Exclusive-China’s DeepSeek trained AI model on Nvidia’s best chip despite US ban, official says

By Steve Holland and Alexandra Alper WASHINGTON, Feb 23 (Reuters) – Chinese AI startup DeepSeek’s latest AI model, set to be released as soon as next week, was trained on Nvidia’s most advanced AI chip, the Blackwell, a ‌senior Trump administration official said on Monday, in what could represent a violation of U.S. export controls.…


Exclusive-China’s DeepSeek trained AI model on Nvidia’s best chip despite US ban, official says

By Steve Holland and Alexandra Alper

WASHINGTON, Feb 23 (Reuters) – Chinese AI startup DeepSeek’s latest AI model, set to be released as soon as next week, was trained on Nvidia’s most advanced AI chip, the Blackwell, a ‌senior Trump administration official said on Monday, in what could represent a violation of U.S. export controls.

The official said ‌the U.S. believed DeepSeek would remove the technical indicators that might reveal its use of American AI chips. The official declined to say how the U.S. ​government obtained the information.

Nvidia declined to comment.

The Chinese embassy in Washington said in a statement that Beijing opposes “drawing ideological lines, overstretching the concept of national security, expansive use of export controls and politicizing economic, trade, and technological issues.”
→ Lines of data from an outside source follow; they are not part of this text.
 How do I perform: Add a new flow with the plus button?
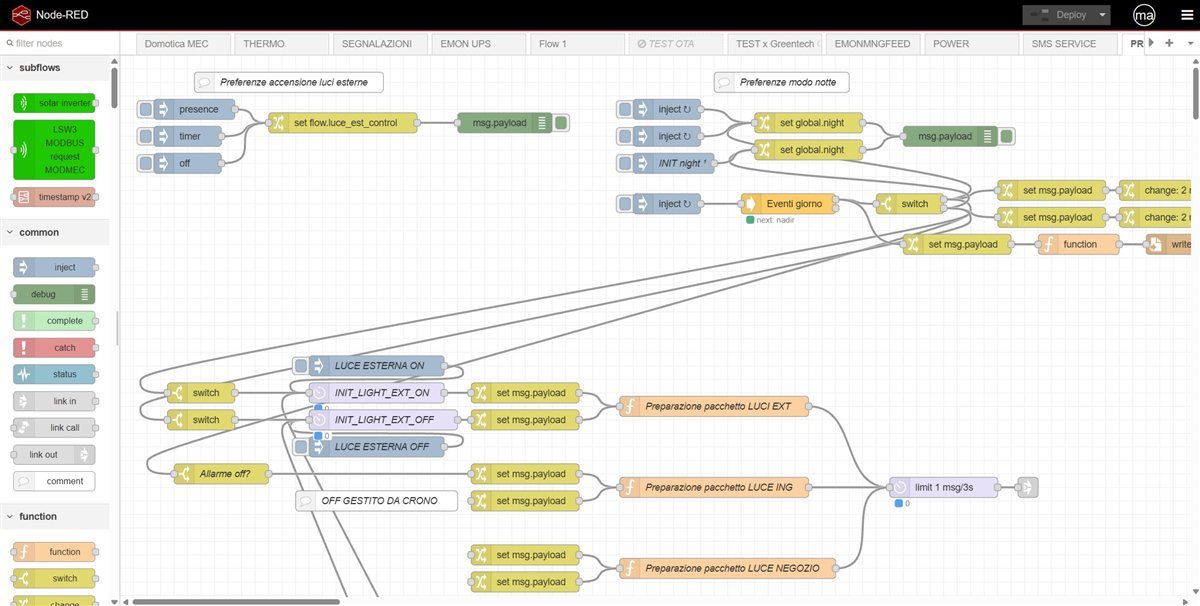coord(1168,43)
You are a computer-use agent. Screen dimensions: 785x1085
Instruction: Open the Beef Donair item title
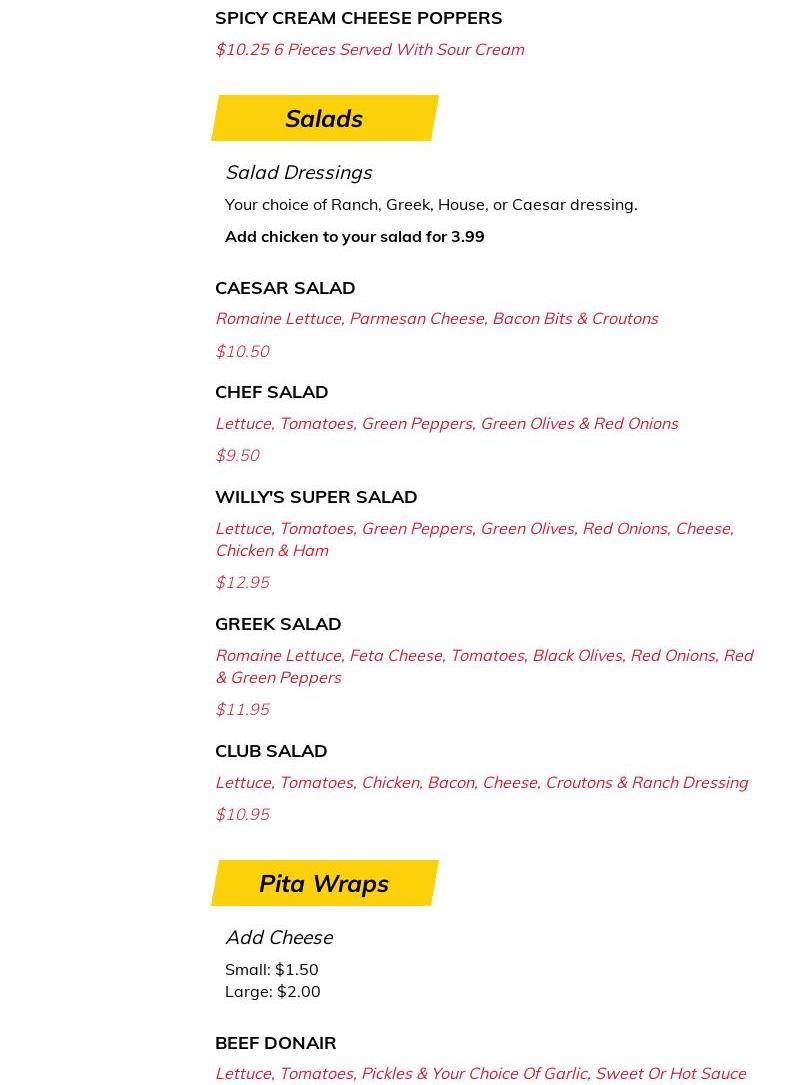[x=275, y=1042]
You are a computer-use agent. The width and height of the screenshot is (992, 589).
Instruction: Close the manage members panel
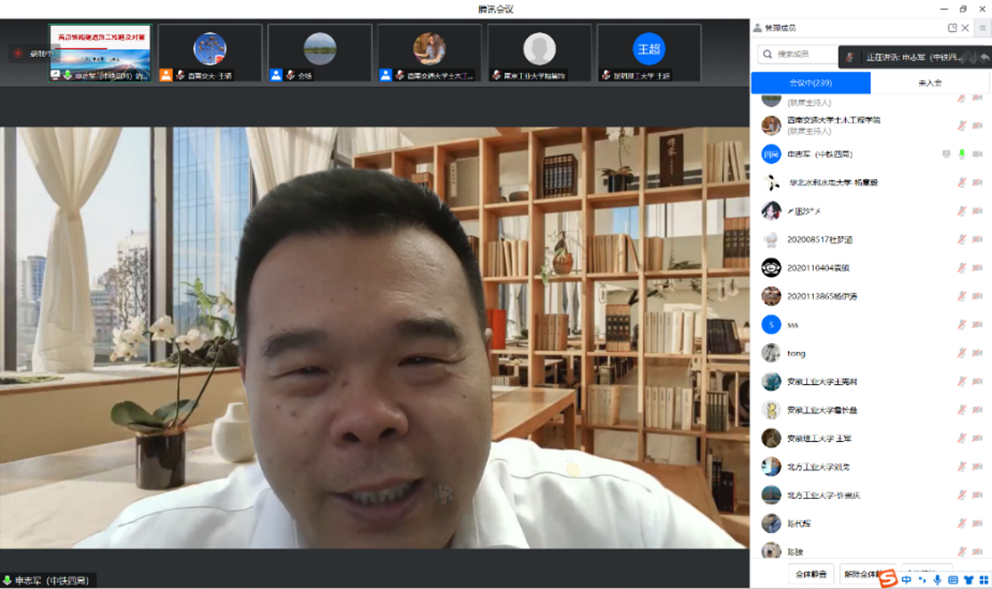pyautogui.click(x=965, y=28)
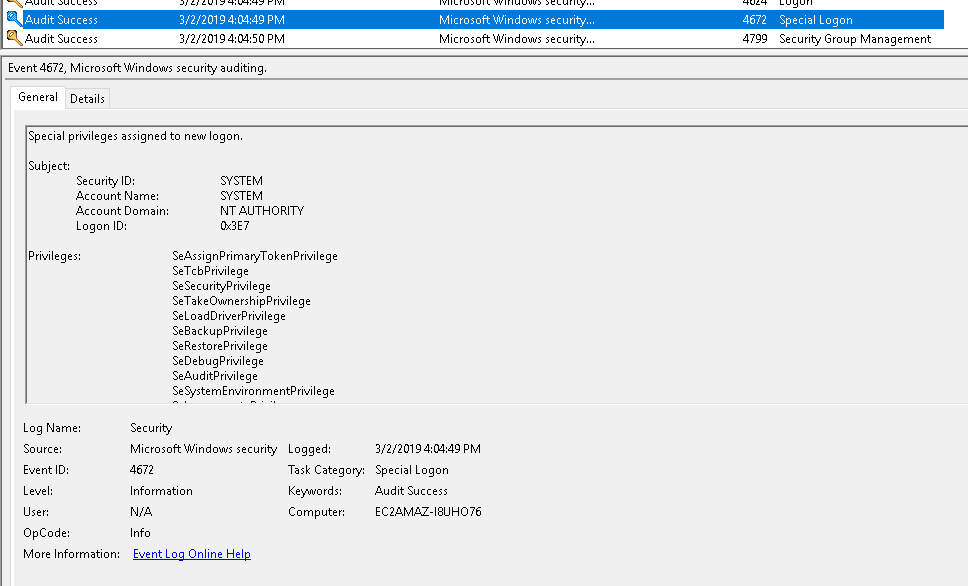The image size is (968, 586).
Task: Click the Log Name field showing Security
Action: 151,428
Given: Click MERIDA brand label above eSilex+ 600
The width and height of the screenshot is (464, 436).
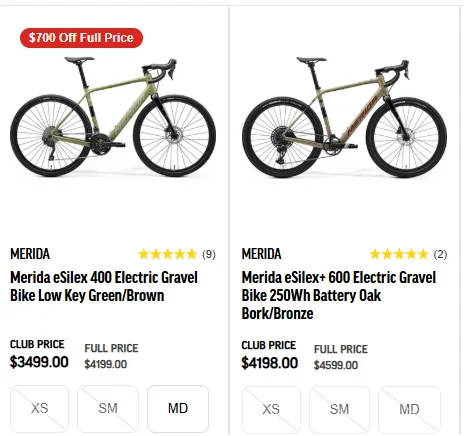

The Commerce Department and DeepSeek did not immediately respond to requests for comment.

The official did not provide information on how DeepSeek obtained the Blackwells, but noted that U.S. policy is “we’re not shipping ‌Blackwells to China,” emphasizing that DeepSeek’s possession ⁠of the chips could represent an export control violation.

The news, not previously reported, could further divide Washington policymakers as they struggle to determine where to draw the line on Chinese access to the crown ⁠jewels of American AI semiconductor chips.
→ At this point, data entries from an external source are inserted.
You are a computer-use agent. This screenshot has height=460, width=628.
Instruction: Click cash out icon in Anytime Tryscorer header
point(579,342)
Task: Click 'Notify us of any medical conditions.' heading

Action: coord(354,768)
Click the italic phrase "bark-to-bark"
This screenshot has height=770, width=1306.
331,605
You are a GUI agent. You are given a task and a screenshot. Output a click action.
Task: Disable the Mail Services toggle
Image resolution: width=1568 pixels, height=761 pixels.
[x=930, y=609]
China hawks fear chips could easily be diverted from commercial uses to help supercharge China’s military and threaten U.S. dominance in AI.
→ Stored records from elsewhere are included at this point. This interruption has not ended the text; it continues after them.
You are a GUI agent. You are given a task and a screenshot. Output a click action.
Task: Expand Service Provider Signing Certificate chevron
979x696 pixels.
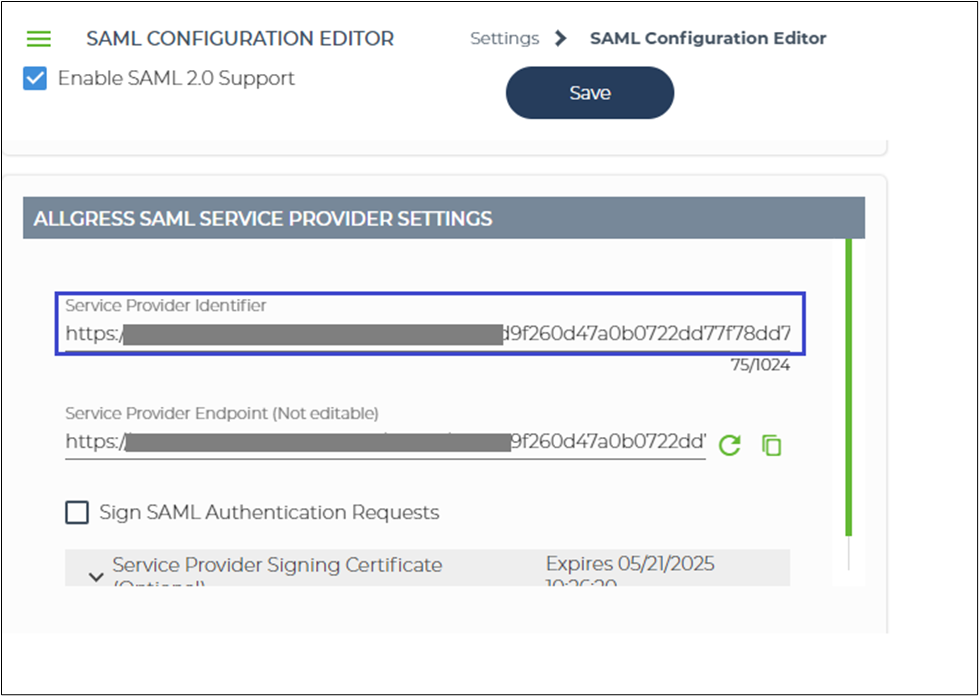96,576
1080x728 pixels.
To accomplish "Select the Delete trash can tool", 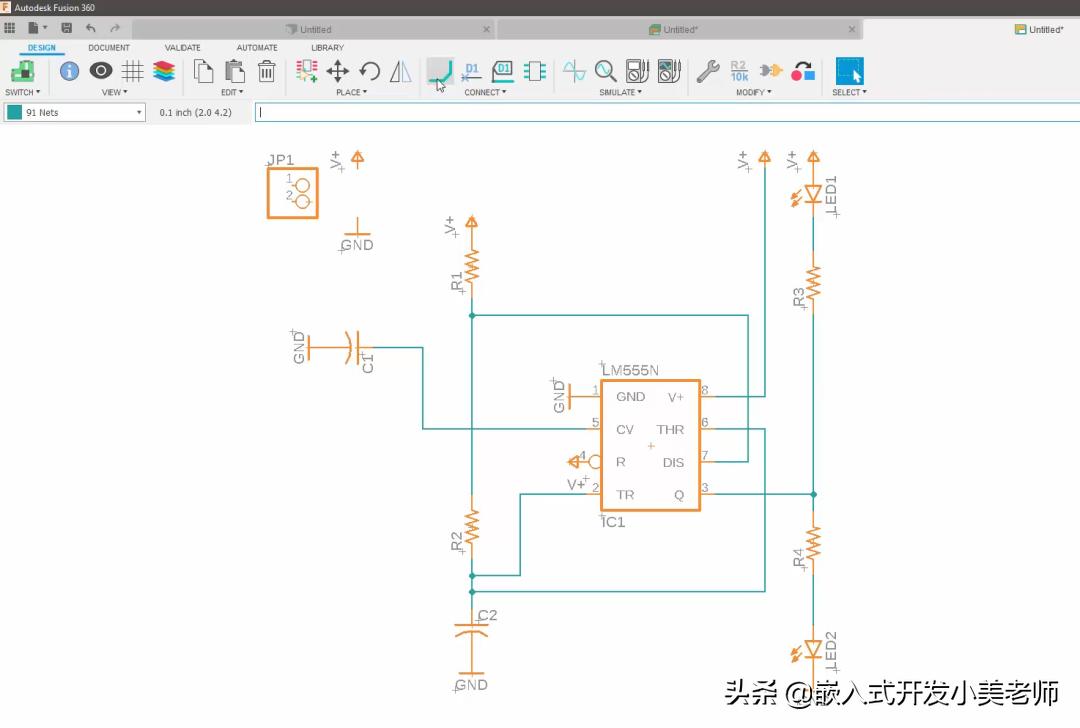I will click(267, 71).
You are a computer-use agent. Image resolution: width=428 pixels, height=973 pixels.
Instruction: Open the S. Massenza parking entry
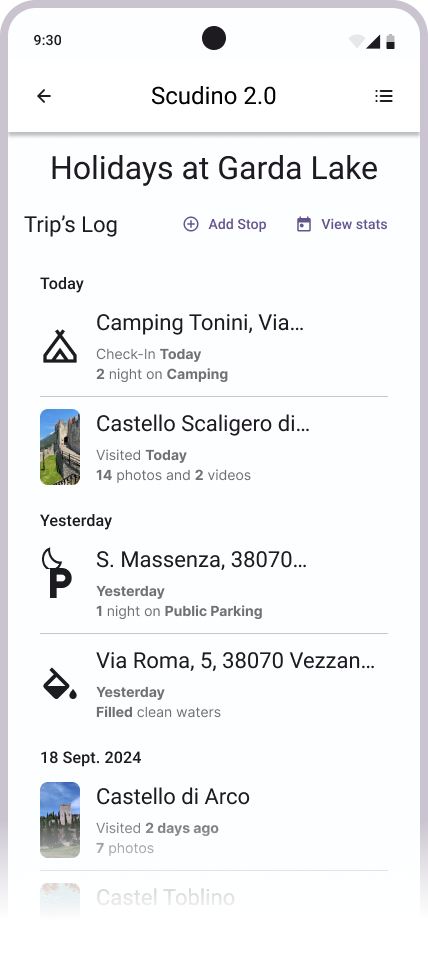(214, 584)
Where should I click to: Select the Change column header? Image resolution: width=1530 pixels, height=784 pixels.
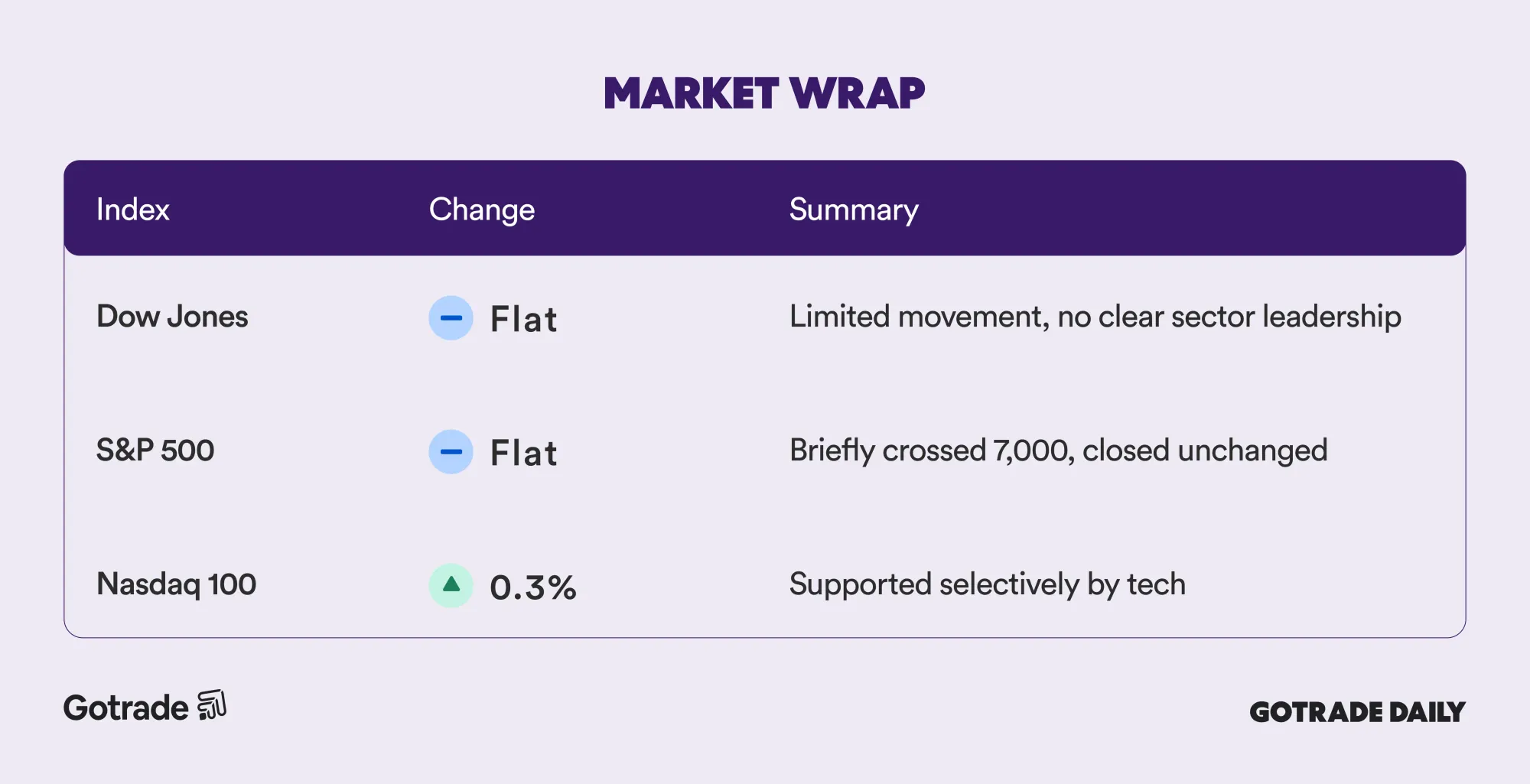point(481,210)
But White House AI Czar David Sacks and Nvidia CEO Jensen Huang argue that shipping advanced AI chips to China discourages ​Chinese ​competitors like Huawei from redoubling efforts to catch up with Nvidia’s and ​AMD’s technology.

U.S. export controls, overseen by the Commerce ‌Department, currently bar Blackwell shipments to China.

In August, U.S. President Donald Trump opened the door to Nvidia selling a scaled-down version of the Blackwell in China. But he later reversed course, suggesting the firm’s most advanced chips should be reserved for U.S. companies and kept out of China.

Trump’s decision in December to allow Chinese firms to buy Nvidia’s second most advanced chips, known as the H200, drew sharp criticism from China hawks, but shipments of the chips remain stalled over guardrails built into the approvals.

The official declined ‌to comment on how the latest news would impact the Trump administration’s ​decision on whether to allow DeepSeek to buy H200s.

The U.S. official also said ​DeepSeek’s Blackwells are likely part of a cluster at ​its data center in Inner Mongolia, an autonomous region of China. The model they helped train likely relied ‌on the “distillation” of models made by leading-edge U.S. AI ​companies, including Anthropic, Google, OpenAI, ​and xAI, echoing allegations made by OpenAI and Anthropic, the official added.